In order to expand the company financing is becoming an important aspects that managers should concern. There are mainly two types way of financing that company can use which are; debt financing and capital financing. During the previous session, there is a debate between which financing method will be more useful? Most of people are preferring on having debt financing due to less complicated procedure and faster way to get finance.
Despite all of the advantages in using debt financing, there are some disadvantages that most of company might face in having debt financing which is high gearing ratio. Gearing is a fundamental analysis ratio of a company's level of a long-term debt comparing to its equity capital (Investopedia, 2011). In a way, gearing is explaining how the company is finance their operation weather through capital or trough borrowing money. Having a high gearing it means that they are having a lot of debt and it can cause a future problem in a future, whereas through having a low gearing it means that the company operation are working in a safer way but it will reduce the productivity of a company. However, most of the the managers and company are aiming to maximize the shareholders wealth that in the end force them to have a high gearing.
All saints are borrowing £100 asking an injection from Lebanese investment group M1 Group and ex-Goldman Sachs banker Richard Sharp. According to the spokesman of all saints, this funds would also recapitalize the business and help pay for the fashion label expansions plans. On the other hand, all saints also ask the Lloyds Tsb to increase their exiting working capital facility for the group to around £50 millions from their current capital facility of £28 millions (Financial times, 2011).

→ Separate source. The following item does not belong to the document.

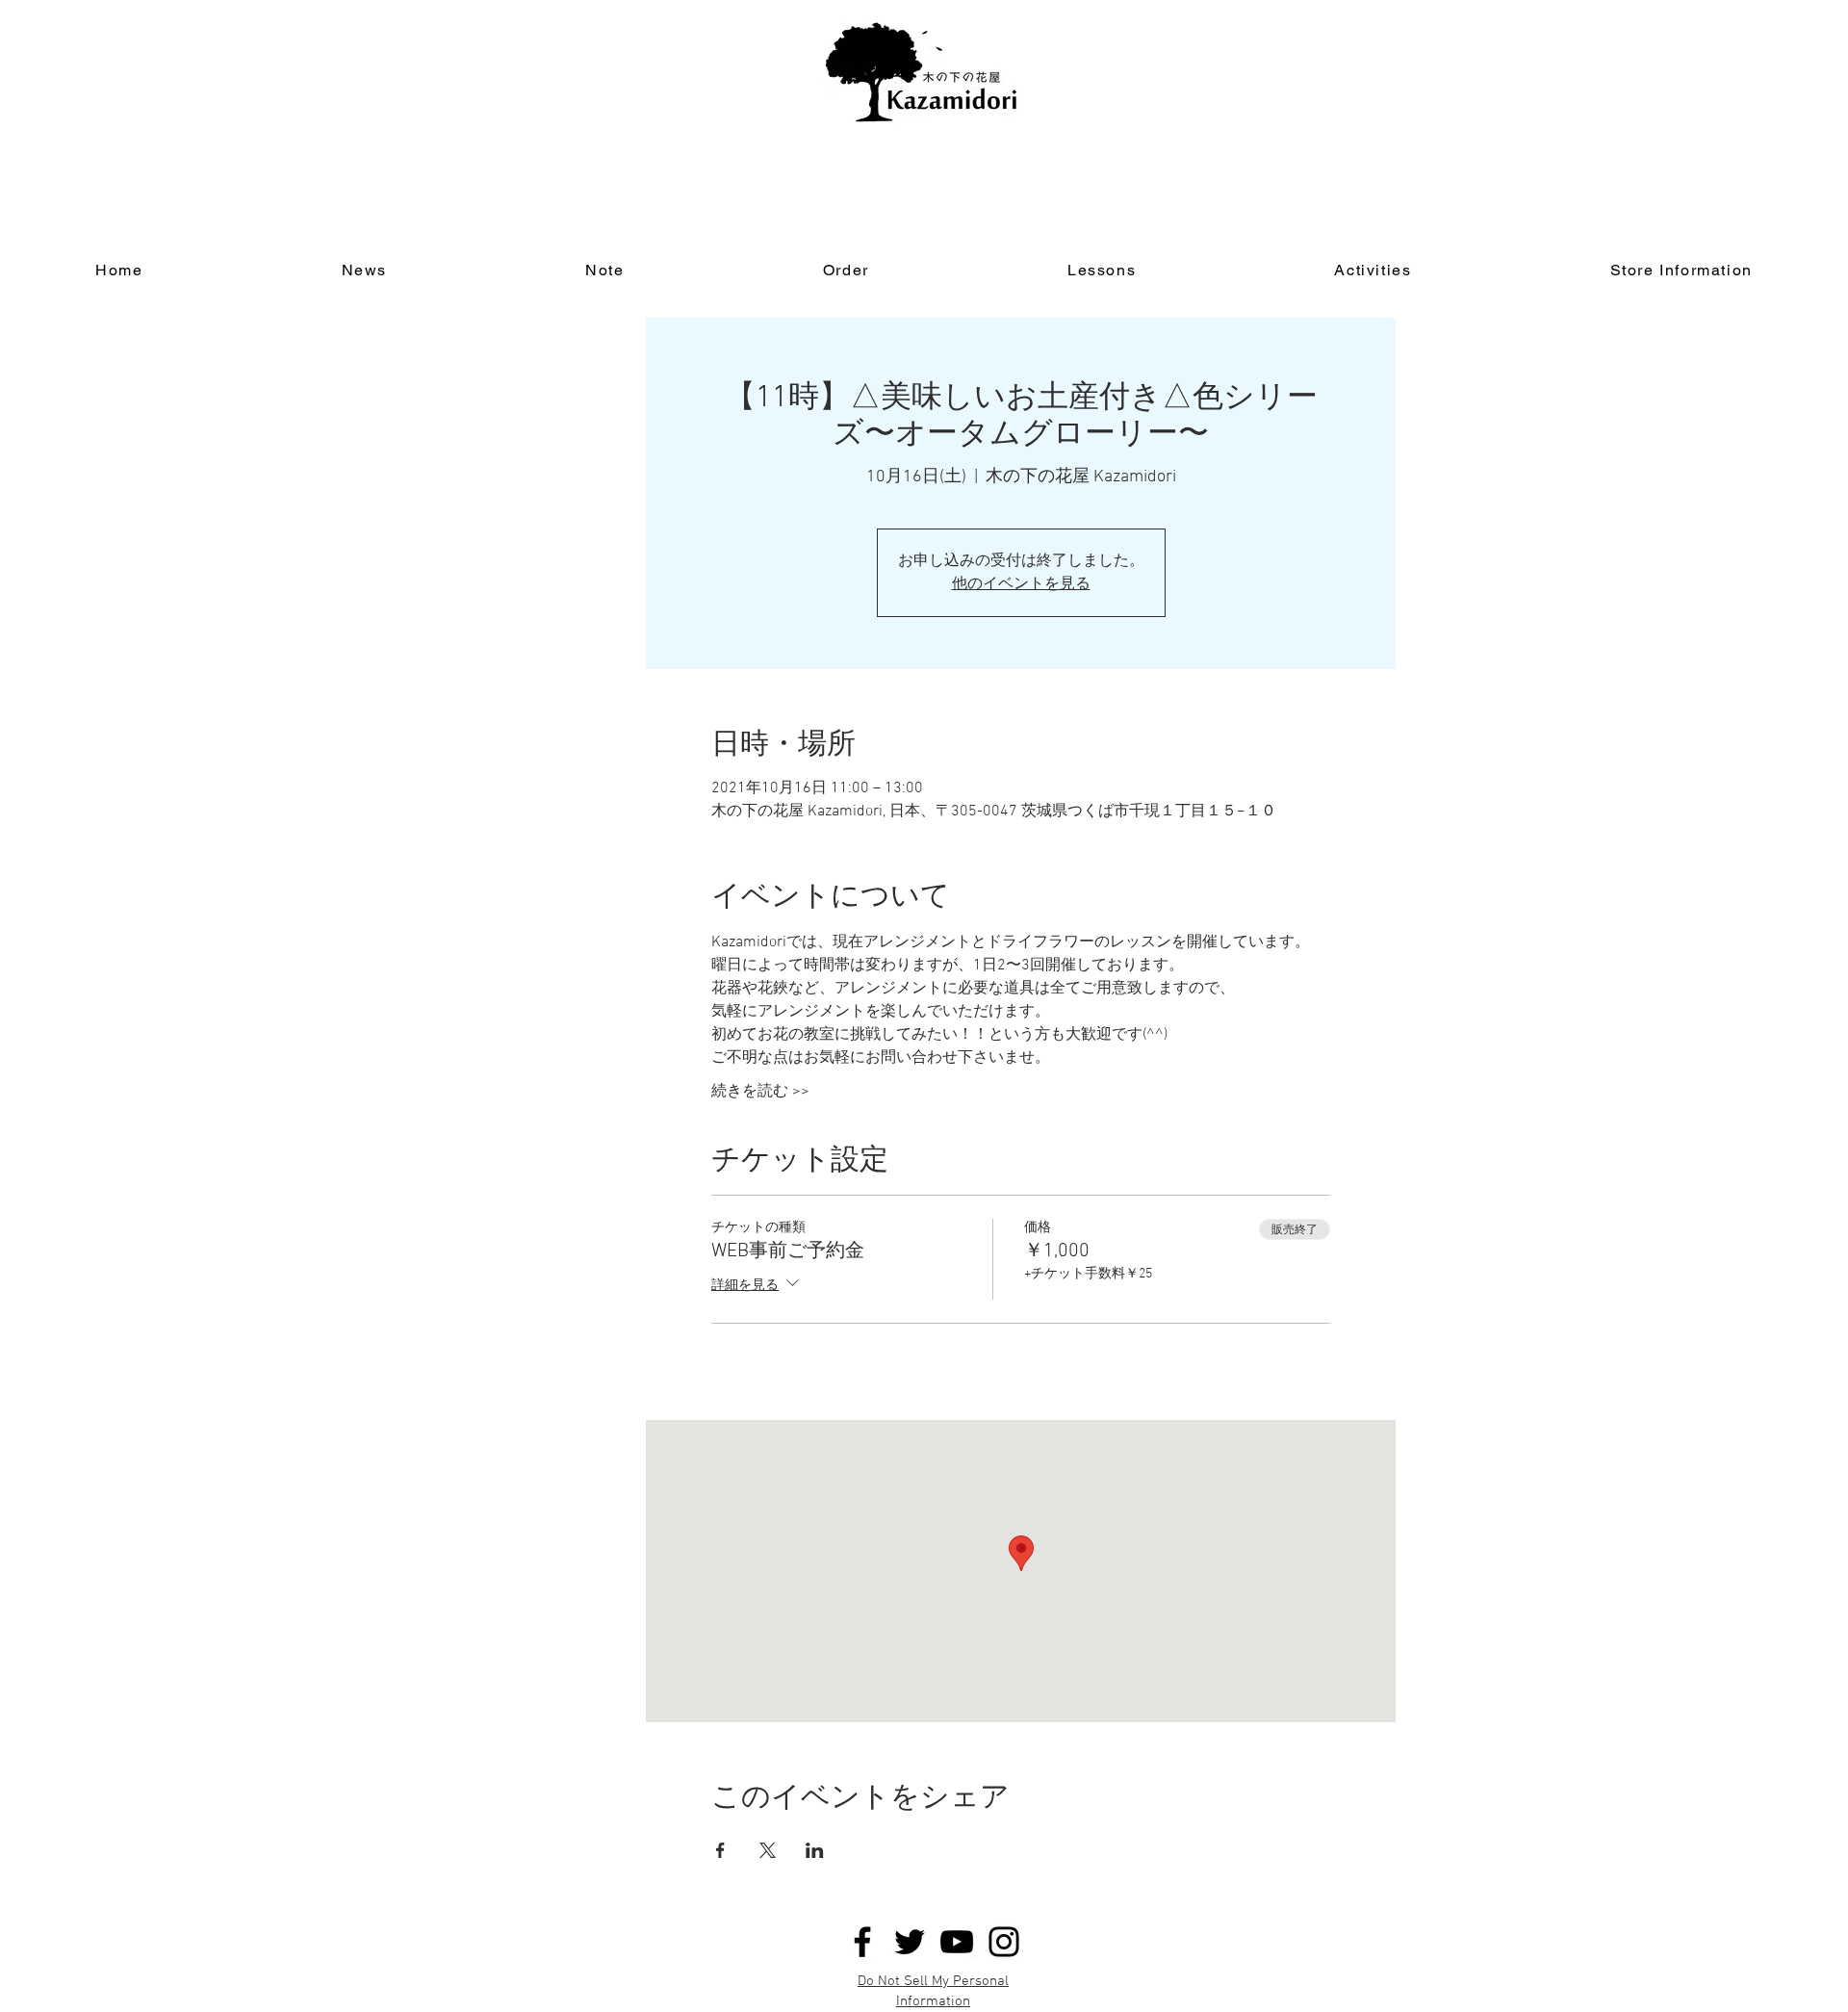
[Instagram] (1004, 1942)
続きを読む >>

Trough analyzing what All saints actually did is quiet good at the moment. Where this company are actually financing expansion trough using both capital finance and debt financing. By keep on maintaining both of their debt and capital it keep their gearing in better position. It is supported by Arnold (2008) that most of the company are aiming to maximize their shareholders wealth and always keep on expanding their business it self, by always maintain their gearing in a "good position" it will making sure that the company are in healthy condition, which is far from a bankruptcy and keep maintaining their expansion. There is no way for a company just increase either their debt of capital for running a company, but they should increase both of their financing are once a a time or in correspond with each other.